Establishment and Characterization of a Telomerase-Immortalized Sheep Trophoblast Cell Line

1College of Veterinary Medicine, Inner Mongolia Agricultural University, Hohhot 010018, China
2Key Laboratory of Clinical Diagnosis and Treatment Technology in Animal Disease, Ministry of Agriculture, Hohhot 010018, China

Received 12 September 2015; Revised 16 December 2015; Accepted 13 January 2016

Academic Editor: Louiza Belkacemi

Copyright © 2016 Yufei Zhang et al. This is an open access article distributed under the Creative Commons Attribution License, which permits unrestricted use, distribution, and reproduction in any medium, provided the original work is properly cited.

Abstract

The primary sheep trophoblast cells (STCs) have a finite lifespan in culture.
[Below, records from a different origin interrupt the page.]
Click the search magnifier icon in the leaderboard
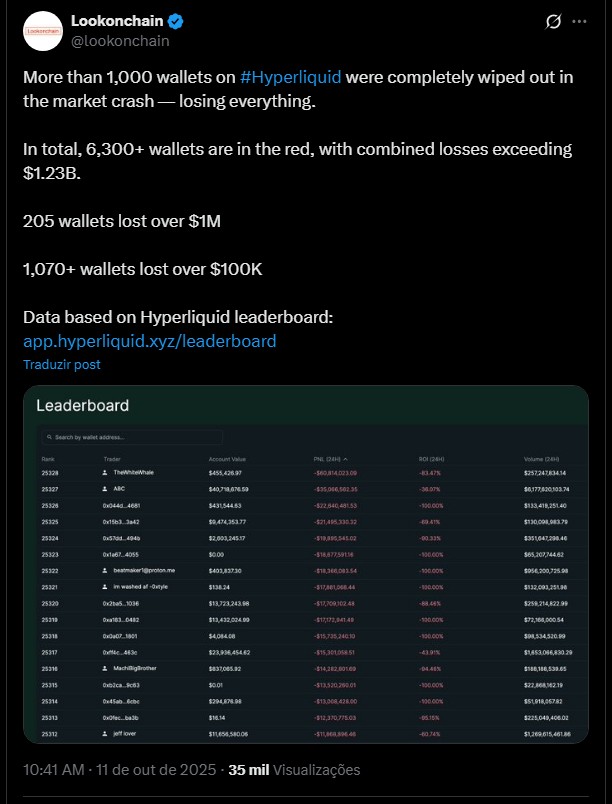Screen dimensions: 612x804 [x=50, y=438]
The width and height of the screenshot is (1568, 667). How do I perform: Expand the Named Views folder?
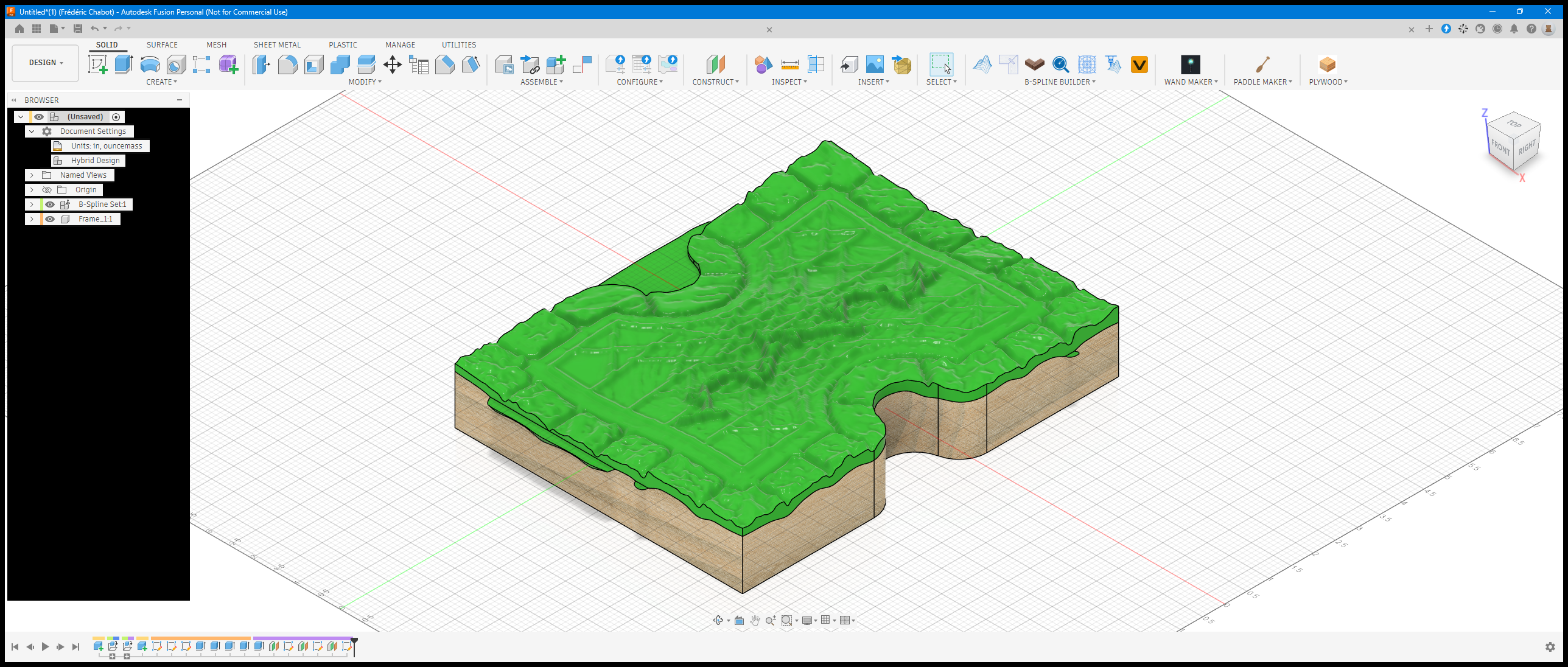[x=32, y=175]
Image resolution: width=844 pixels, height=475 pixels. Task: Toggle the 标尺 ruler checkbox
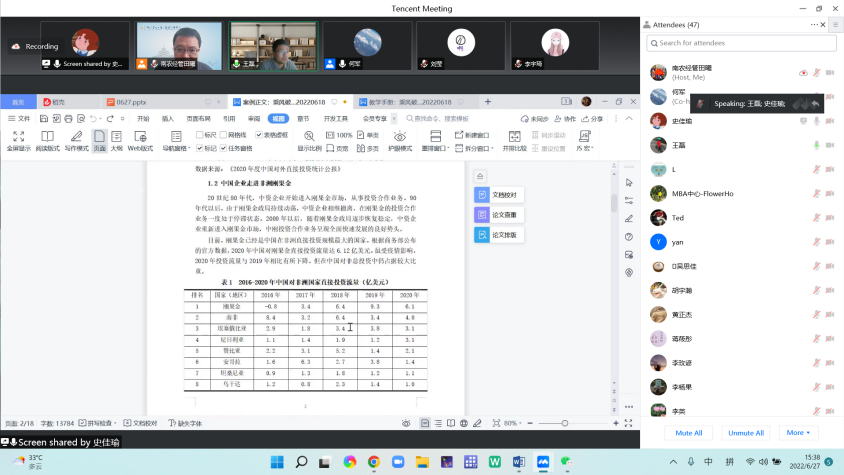point(200,134)
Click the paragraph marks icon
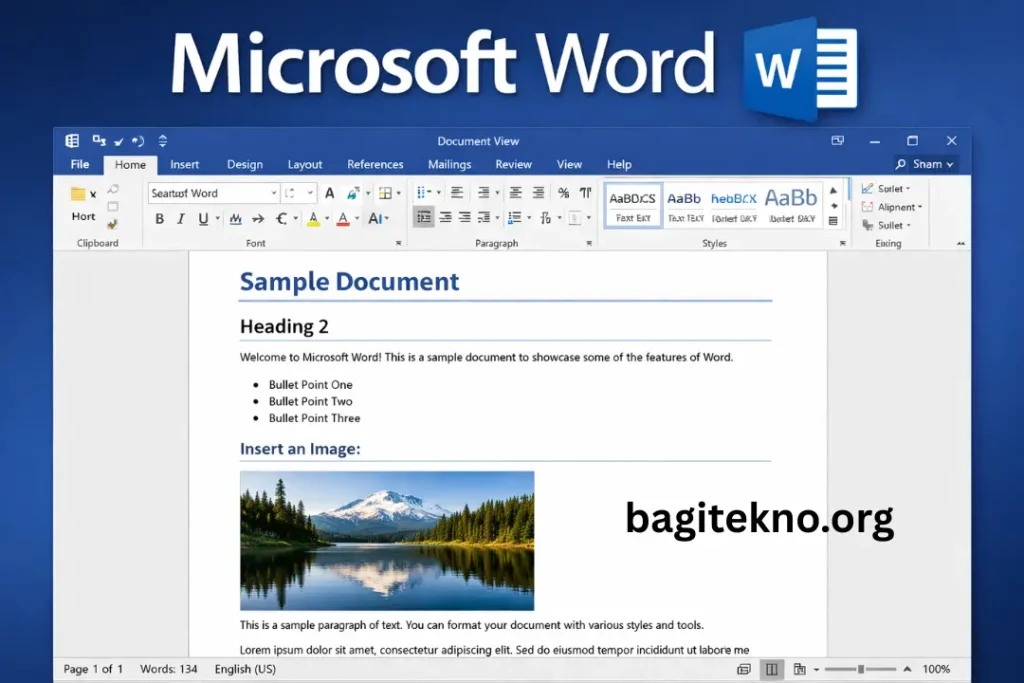Screen dimensions: 1024x683 coord(586,192)
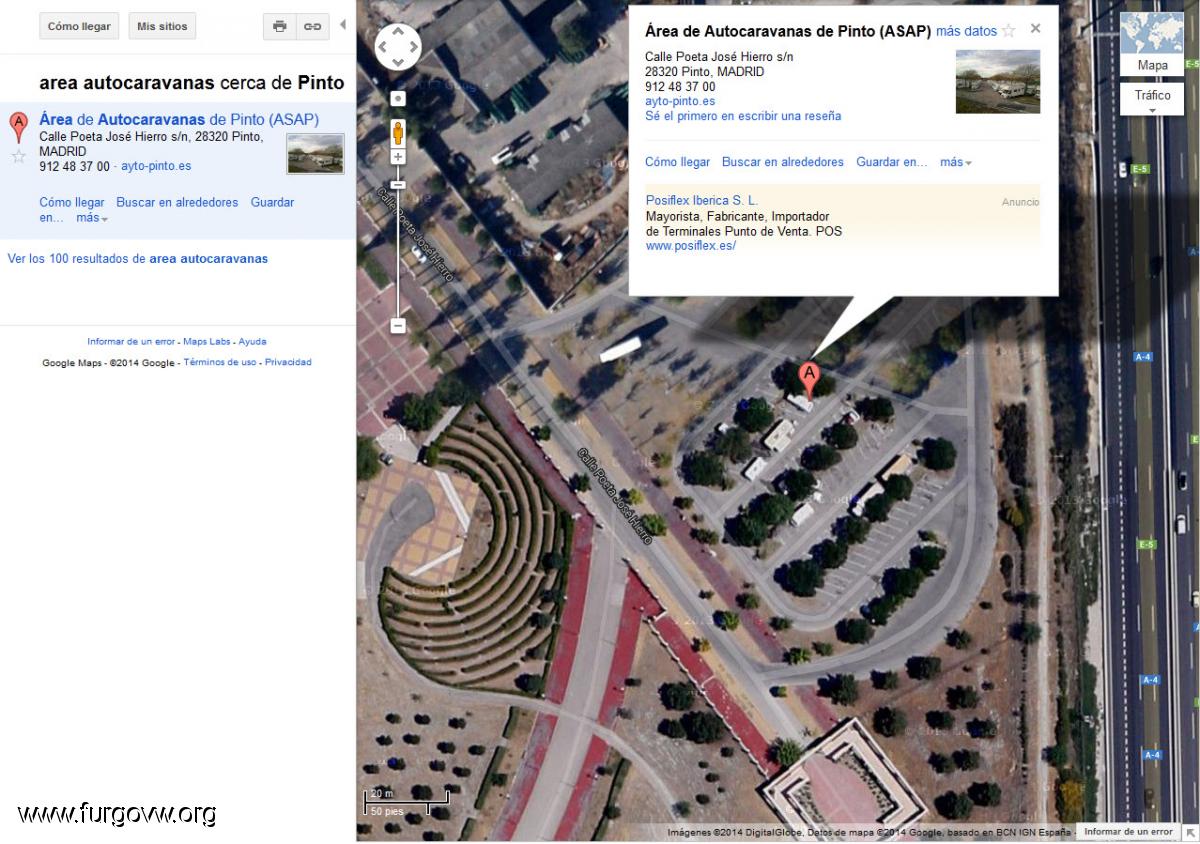Open the place photo thumbnail in info window

click(x=998, y=82)
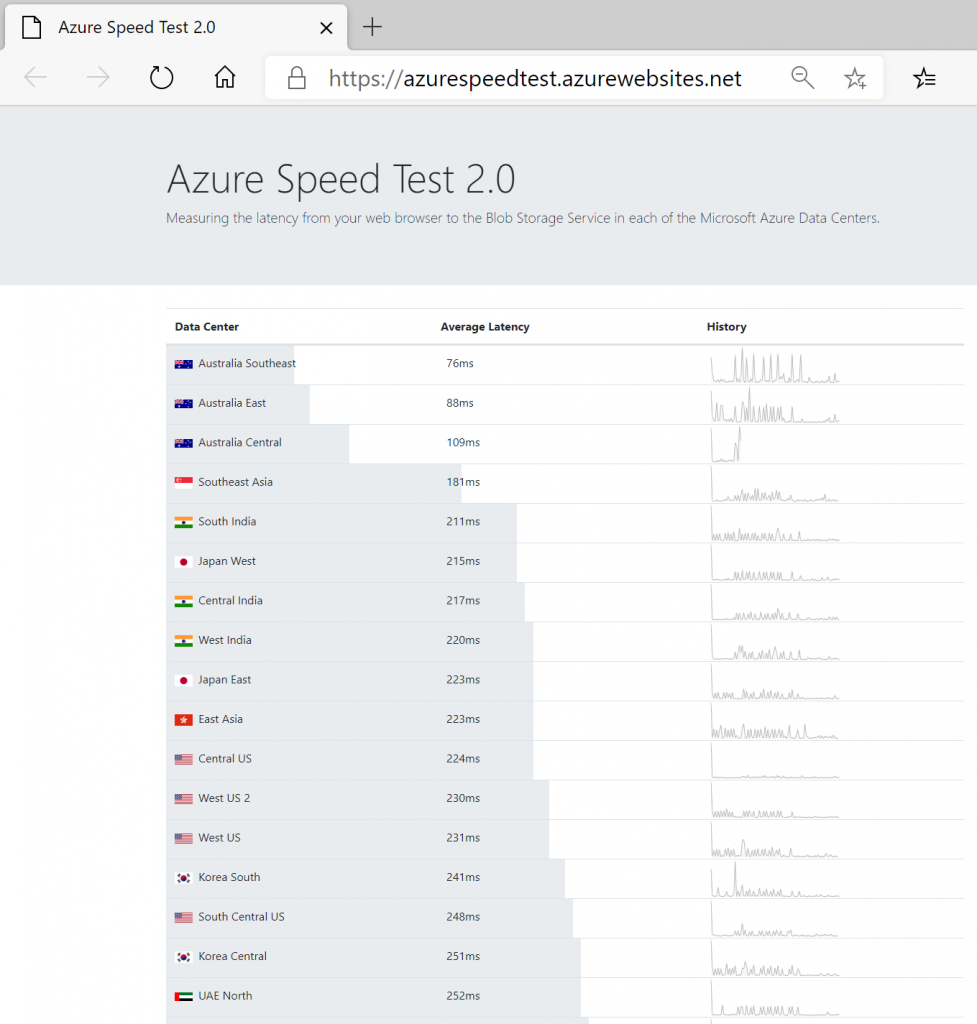Viewport: 977px width, 1024px height.
Task: Add this page to favorites star icon
Action: coord(854,78)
This feature limits the scope for long-term in vitro studies with STCs. This study was an attempt to establish and characterize a telomerase-immortalized sheep trophoblast cell line. STCs were isolated and purified by using Percoll and specific immunoaffinity purification, respectively. The purified STCs were transfected with a plasmid carrying sequences of human telomerase reverse transcriptase (hTERT) to create immortalized sheep trophoblast cell line (hTERT-STCs). hTERT-STCs showed a stable expression of hTERT gene, serially passaged for a year, and showed active proliferation without signs of senescence. Cytokeratin 7 (CK-7), secreted human chorionic gonadotrophin subunit β (CG-β), placental lactogen (PL), and endogenous jaagsiekte sheep retrovirus (enJSRV) envelope genes were expressed in hTERT-STCs. Transwell cell invasion assay indicated that hTERT-STCs still possessed the same invasive characteristics as normal primary sheep trophoblast cells. hTERT-STCs could not grow in soft agar and did not develop into tumors in nude mice. In this study, we established a strain of immortalized sheep trophoblast cell line which could be gainfully employed in the future as an experimental model to study trophoblast cells with secretory function, invasive features, and probable biological function of enJSRV envelope genes.